It will be the fourth largest hotel in Boston with two 20-story gleaming towers. The new Omni Hotel — planned for South Boston’s Waterfront District — will feature 1,000 rooms, a luxury spa, elevated pool deck, fitness center and the second largest ballroom in New England. So spectacular that Omni Hotels & Resorts is spending “$500,000 a key” to make it a showplace. Omni’s owner Robert Rowling promises, “When we finish with the property you’re gonna walk in and say 'wow.'” But the look of the hotel is not the only wow factor, because the Omni Hotel Waterfront represents much more than the sum of its ritzy parts.
It also marks an innovative approach in creating real participation for Boston’s minority and women investors. The Massachusetts Port Authority wove a diversity requirement into the Omni deal which placed value on minority and women-owned firms and equitable partnerships. Language that insured minorities and women were in the center of the action, not sideline participants. It’s “a game changer,” says Richard Taylor, of the New Boston Hospitality Group, the umbrella organization formed to represent the women and minority investors.
And big money for investors who are in on the ground floor for what’s projected as a half billion-dollar development. This could not have happened, says state Sen. Linda Dorcena Forry, without “intentional inclusion.” Forry, who represents South Boston, made her enthusiastic remarks last week at the official unveiling of signage and renderings for the hotel, which is scheduled to begin construction in 2018 and open in early 2021. Gathered under a tent on the future location of the project, a dizzying array of VIPs and government officials, including Governor Baker, Mayor Walsh, and Congressman Stephen Lynch. Also in the crowd, the largest gathering of African-American and women business professionals I’ve ever seen in Boston — literally a who’s who lineup. Prominent among them, the owners of the minority and women-owned architectural and construction firms with a combined 30 percent participation in the hotel’s design and building phases.
There are rarely win, win, win situations in Boston when it comes to power and money, but the Omni Hotel deal seems to be a three-fold achievement. Not only will the project bring about significant economic parity for minority and women businesses, it will also create thousands of construction and trade jobs. And, a windfall for six local nonprofits, including the South Boston Clubhouse of the Boys and Girls Boston, and Julie’s Family Learning Center, which will receive a portion of the hotel’s profits.

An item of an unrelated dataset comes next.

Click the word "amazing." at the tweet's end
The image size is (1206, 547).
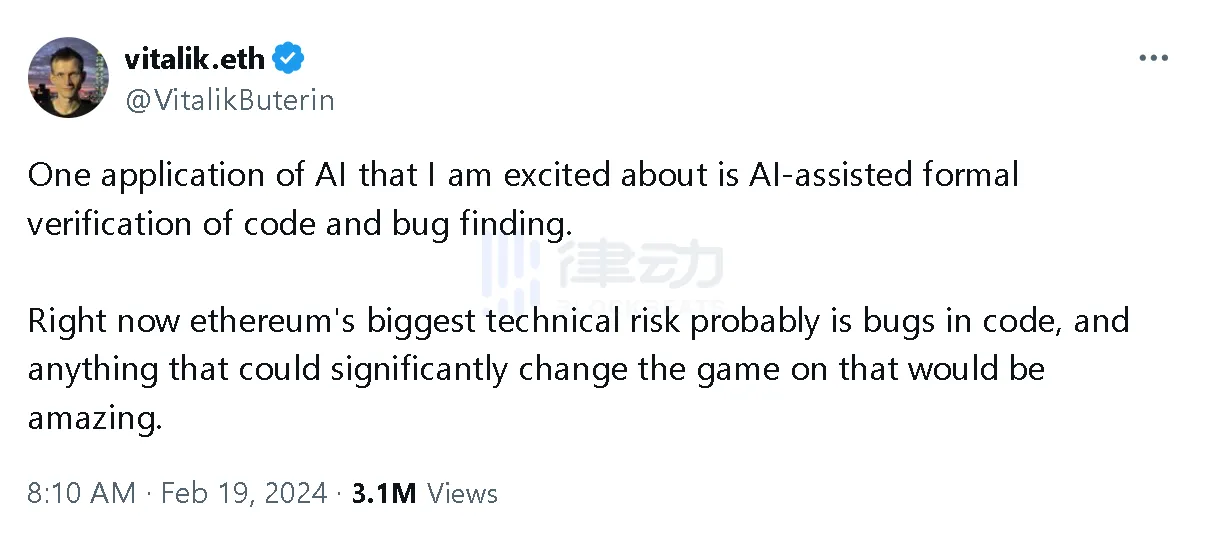click(95, 417)
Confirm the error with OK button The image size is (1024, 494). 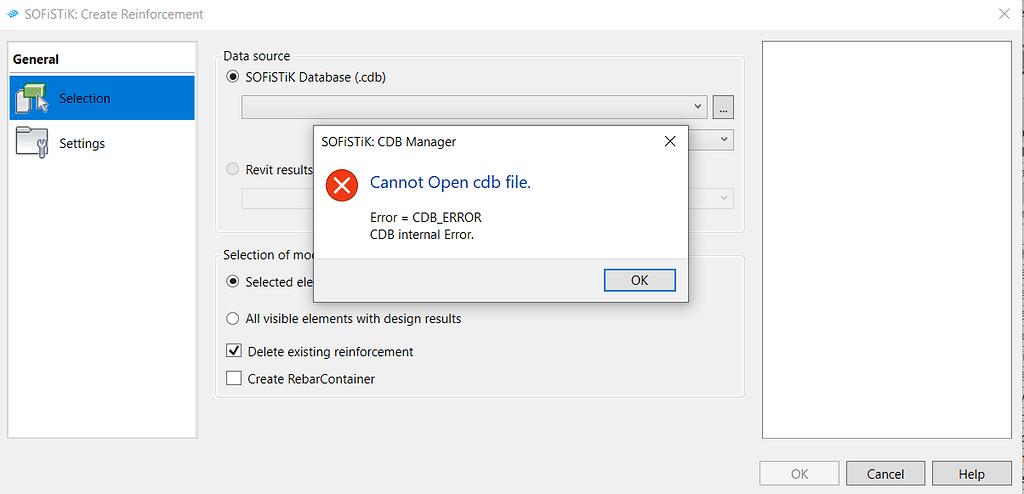click(x=639, y=280)
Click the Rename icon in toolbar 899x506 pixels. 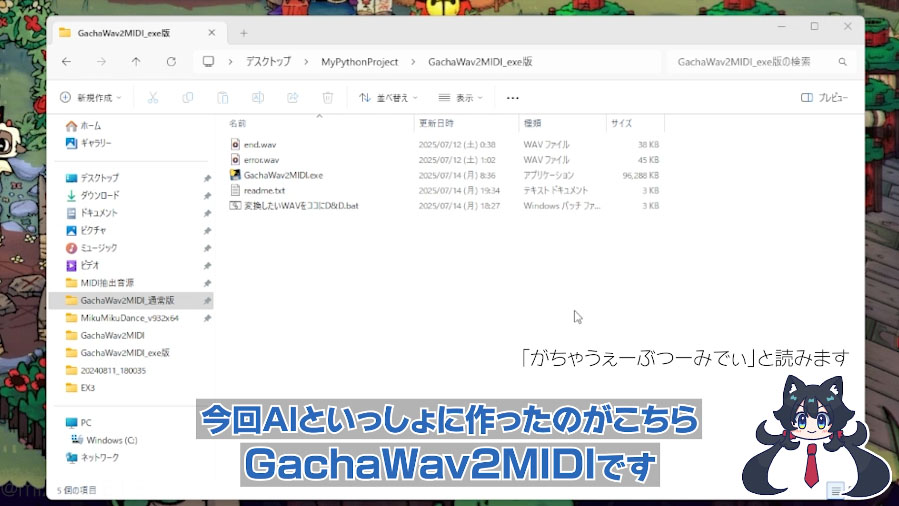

But the biggest win here is long term — a new model for diversity and inclusion that is being applied to future Massport projects. Will other city and state agencies follow this blueprint? Lt. Gov. Karyn Polito praised the Omni Hotel project as one that will “showcase all that the Commonwealth’s workforce and economy has to offer.” I’ll be watching to see if — finally — “all” includes diversity and inclusion.